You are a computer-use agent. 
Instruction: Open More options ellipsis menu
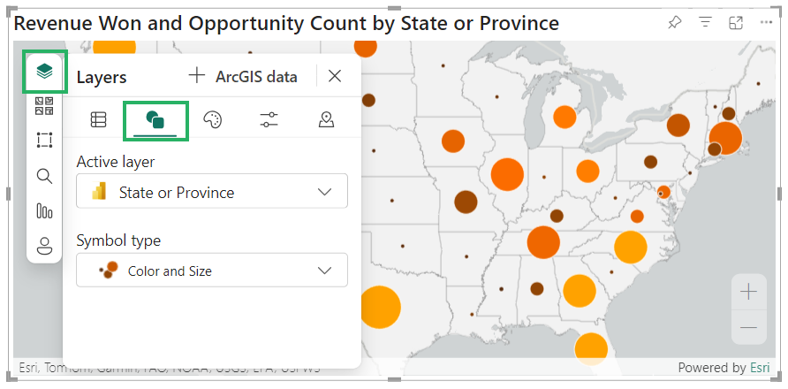tap(766, 23)
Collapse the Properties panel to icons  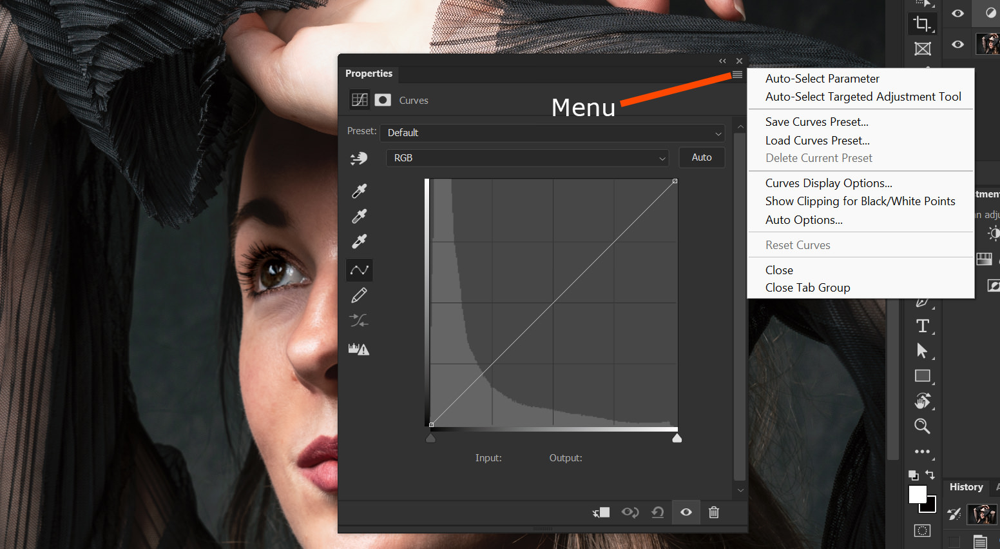coord(722,61)
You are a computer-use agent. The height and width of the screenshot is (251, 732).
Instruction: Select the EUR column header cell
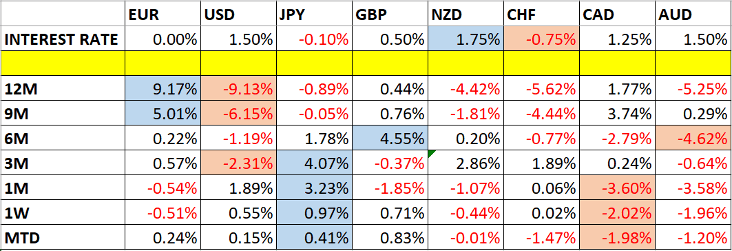(x=163, y=14)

================

> _WHAT IS REQUIRED_:
Leave every picture out and write out, word for word, the lines from the one that contains "You are a computer-use agent. The" through the last line of the records.

> _TASK RESPONSE_:
You are a computer-use agent. The height and width of the screenshot is (251, 732).
Instruction: Select the EUR column header cell
(x=163, y=14)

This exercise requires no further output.